Task statement: Among the records that follow, find the line with "Open the 8P RDT Result tab" and the line with "The width and height of the screenshot is (728, 563).". Set down those lines and all lines between them exactly, without adding anything.
*** Supplied records
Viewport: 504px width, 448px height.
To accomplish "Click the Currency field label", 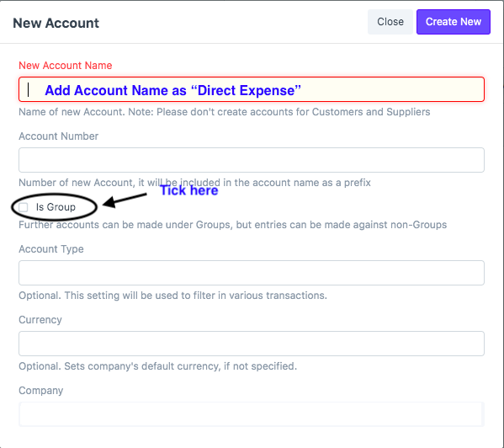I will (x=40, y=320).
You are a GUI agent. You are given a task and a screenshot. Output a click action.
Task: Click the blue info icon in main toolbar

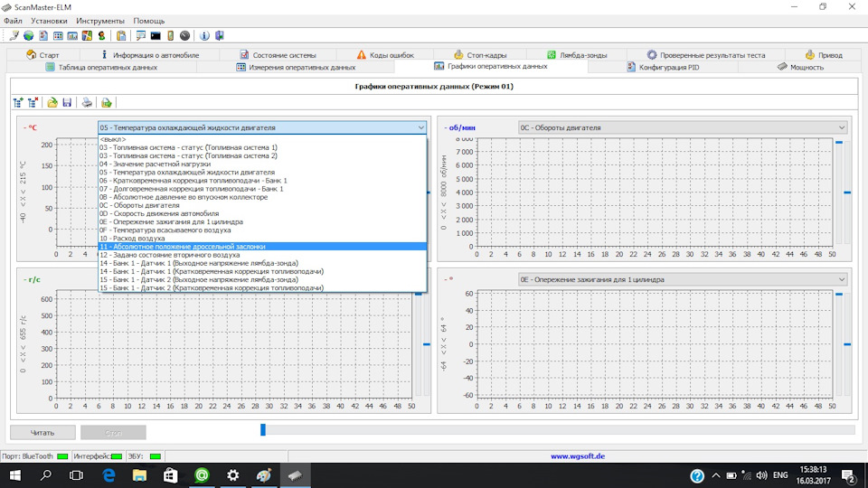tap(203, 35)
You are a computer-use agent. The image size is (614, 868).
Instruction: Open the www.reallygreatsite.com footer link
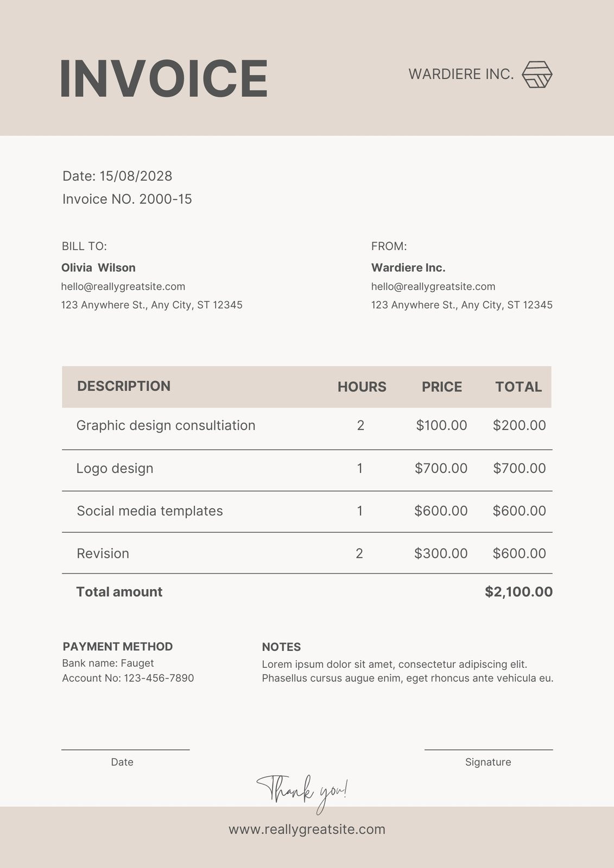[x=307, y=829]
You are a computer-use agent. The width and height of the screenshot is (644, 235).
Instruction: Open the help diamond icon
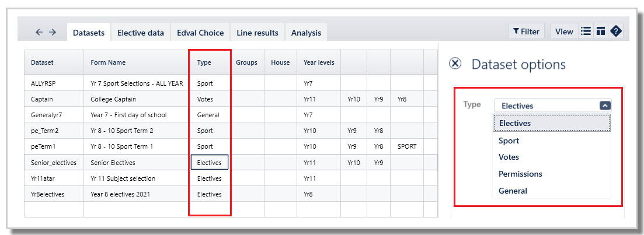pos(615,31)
******
*** Supplied records
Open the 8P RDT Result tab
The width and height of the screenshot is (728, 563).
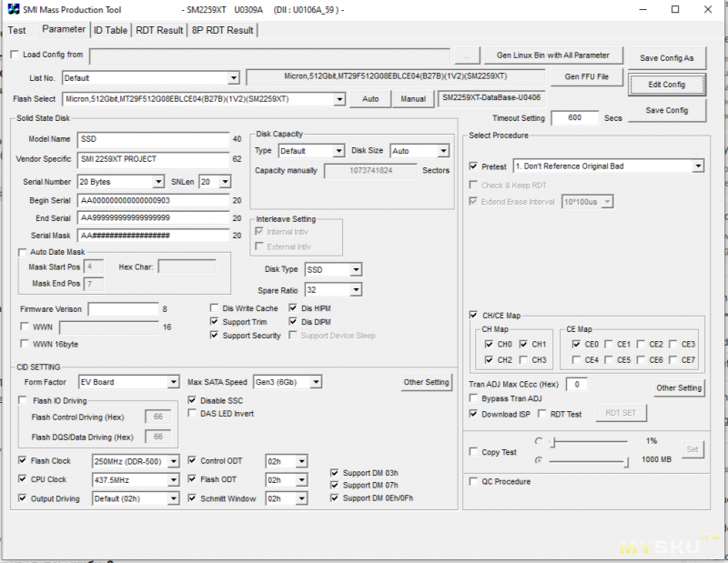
******
Solved exercise:
Open the 8P RDT Result tab
The width and height of the screenshot is (728, 563).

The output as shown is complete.